History: November 7

1776
Benjamin Franklin’s son-in-law is handed the reins of the Post Office by Congress.
Franklin spent years developing an institutionalized communication system across the American colonies. In 1737 he was named Postmaster General in 1737.
He became the postmaster general of all colonies in 1753, but was fired in 1774 because he opened the correspondence of a British Royal governor.
Some of Franklin’s innovations included overnight postal routes between New York and Philadelphia and a system of charging based on rate and distance.
Franklin gave up the post when he was assigned an ambassadorship to France.

1874
A cartoon by Thomas Nast in Harper’s Weekly depicts the Republican Party as a giant elephant.
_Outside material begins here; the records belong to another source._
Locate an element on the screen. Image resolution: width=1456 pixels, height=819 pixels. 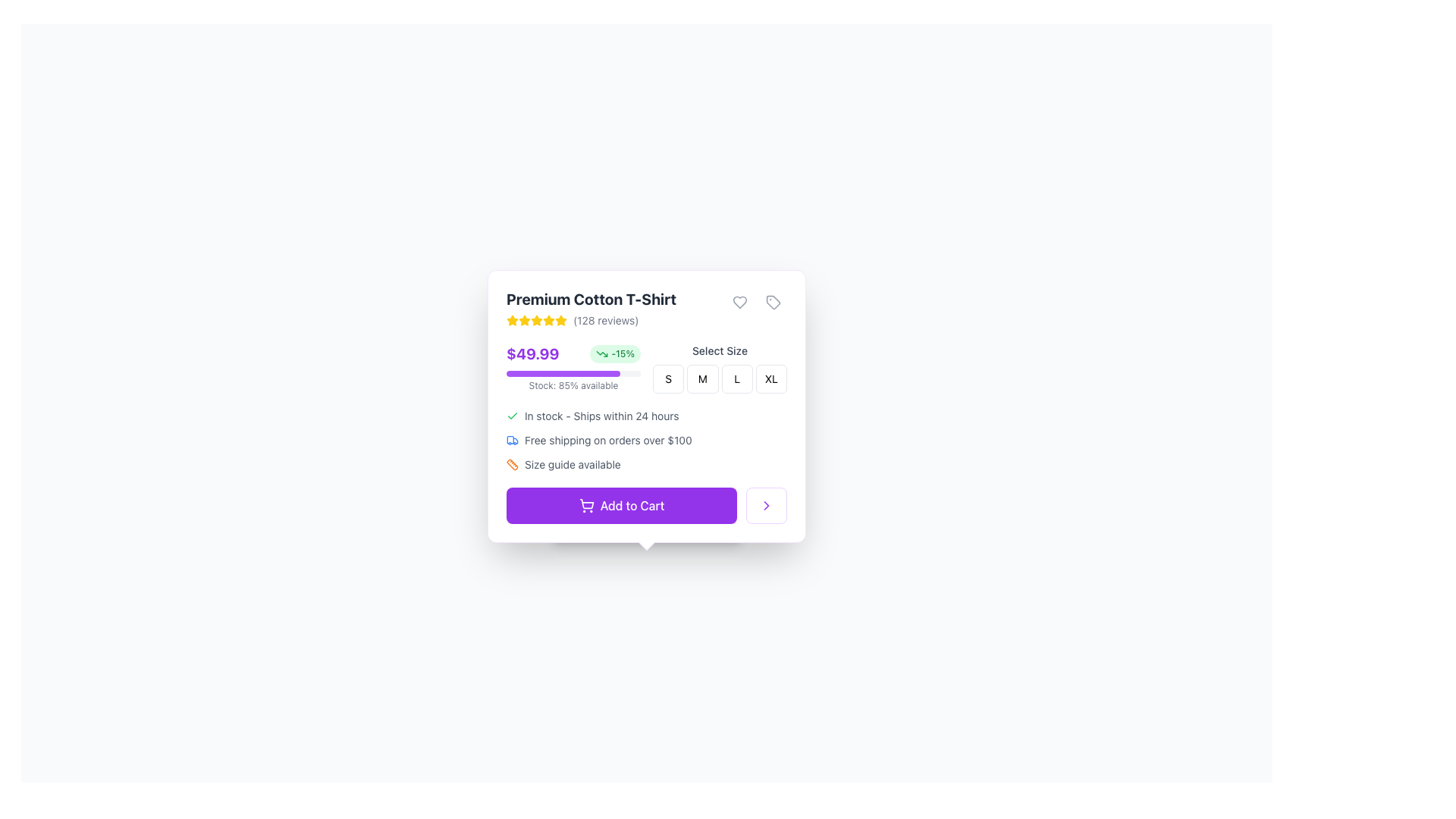
the fourth star icon in the product rating system, indicating the user's or public's rating, located above the product price is located at coordinates (537, 320).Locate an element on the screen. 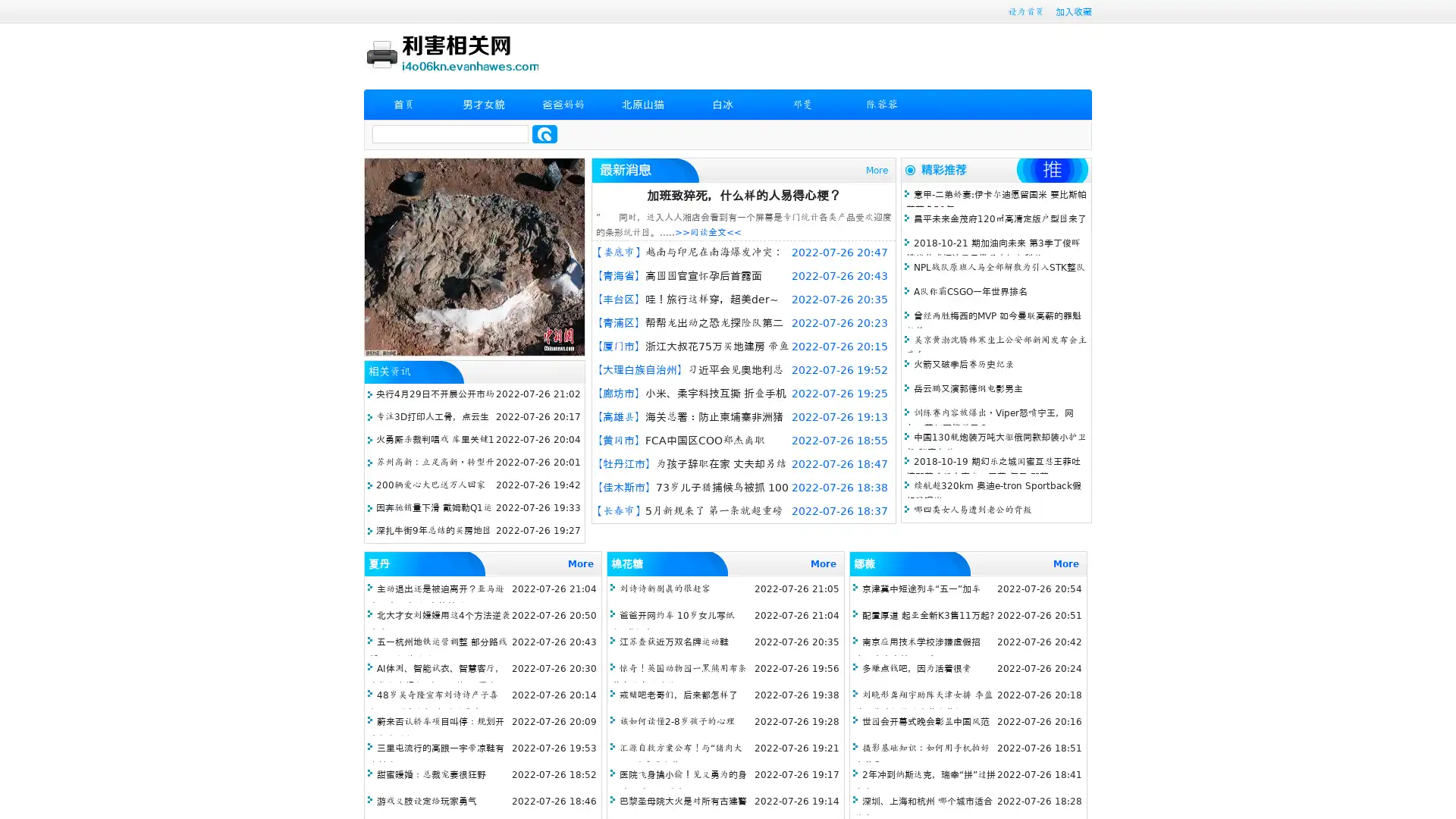 This screenshot has width=1456, height=819. Search is located at coordinates (544, 133).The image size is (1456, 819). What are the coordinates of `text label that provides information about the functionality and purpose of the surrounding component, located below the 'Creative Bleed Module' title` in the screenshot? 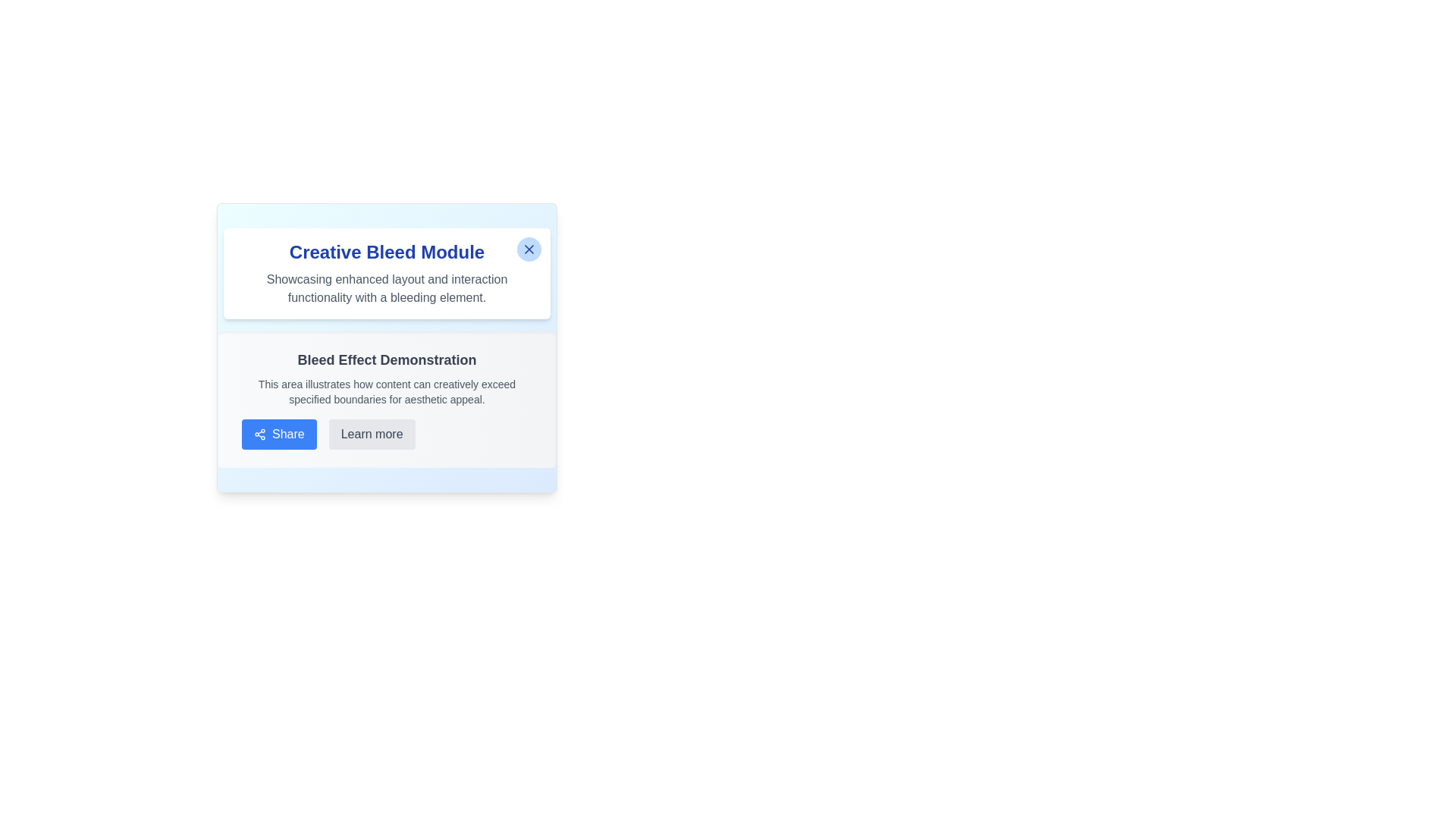 It's located at (387, 289).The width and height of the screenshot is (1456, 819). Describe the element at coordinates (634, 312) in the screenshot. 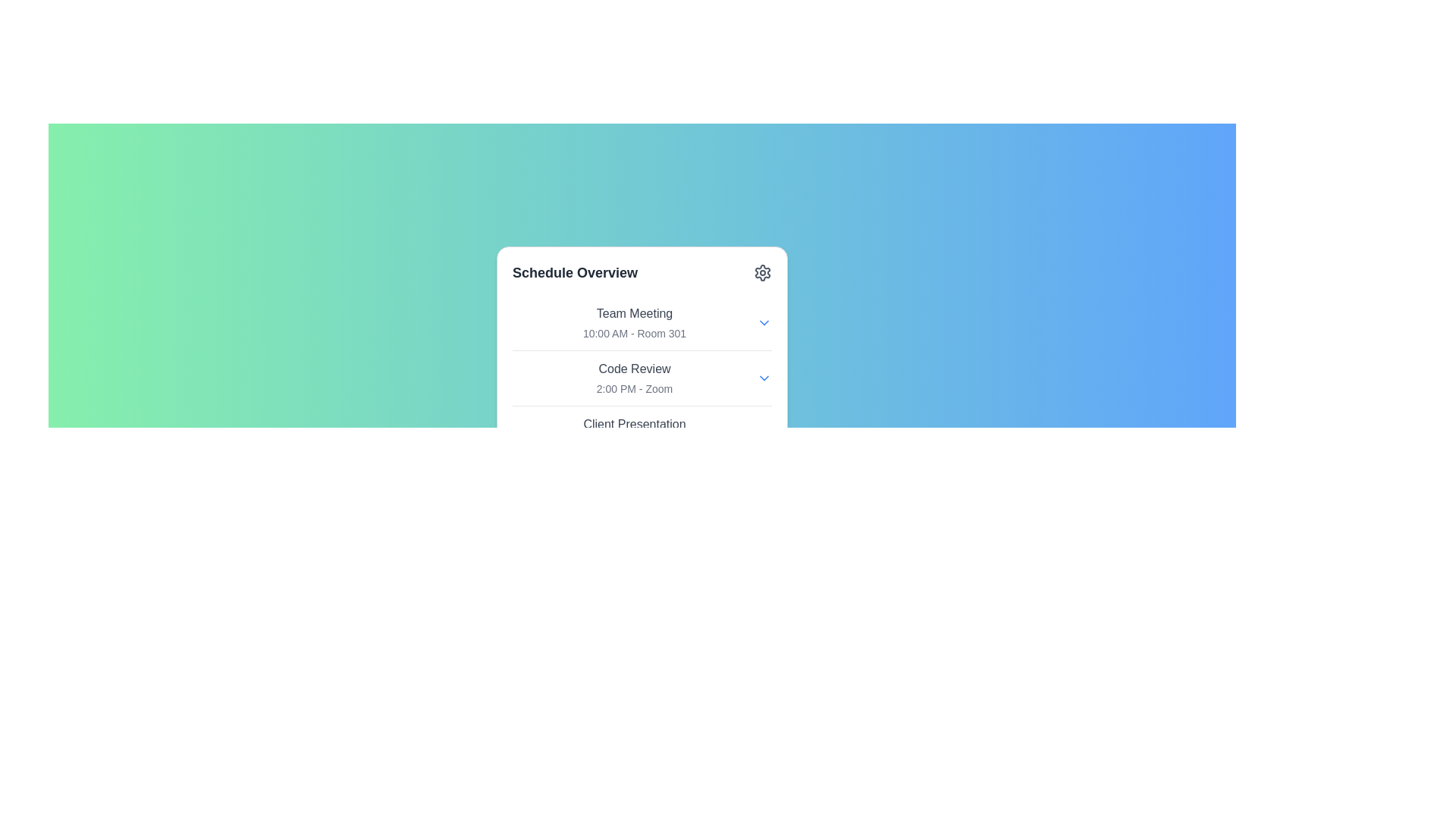

I see `text label displaying 'Team Meeting' located in the 'Schedule Overview' panel, which is styled as a list item header` at that location.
It’s considered the first use of the image to symbolize the Grand Old Party.
A fox was used to portray the Democratic Party. A different cartoon by Nast in which the Democratic Party was symbolized by a donkey would solidify that image — the ass — as a representation of the Left.
The red-and-blue map — red for the GOP, blue for the Democrats — was commonly adopted after the 2000 presidential election.

1914
The first issue of left-leaning The New Republic is published.
The editorial board held strong stances on domestic and foreign government intervention. In 1917, the magazine encouraged America to enter World War I with the Allies.
After the Russian Revolution, TNR was largely supportive of Soviet policies, but moved to the mainstream with the advent of the Cold War.

1944
Franklin Delano Roosevelt is elected to his fourth term as president.
He beat out Thomas Dewey, who was governor of New York — the office FDR held before running for President.
Franklin was a fifth cousin to turn-of-the-century president Teddy Roosevelt.
Three months into his final term, FDR died. After his death, Congress passed term limit legislation, which limited the amount of time a president could spend in office to two terms.

1983
A bomb detonates inside the US Capitol, near the second floor of the Senate side.
The blast took off the door of Robert Byr’d office, and shattered the glass of the republican cloakroom. Damage estimates neared $250,000. No one was injured, and no structural damage was inflicted.
The alleged perpetrators were members of the Armed Resistance Unit, who were protesting American intervention in Granada and Lebanon.
Radical leftist Linda Evans was sentenced to 40 years for planning the attack. Bill Clinton commuted her sentence on his last day in office.

2000
Americans go to the polls in what would become one of the closest elections in history.
George W. Bush eventually beat out Internet Inventor and Global Warming whistleblower Al Gore, though the former Texas governor lost the popular vote.
The victory came after the Supreme Court intervened to end vote recounts in Florida.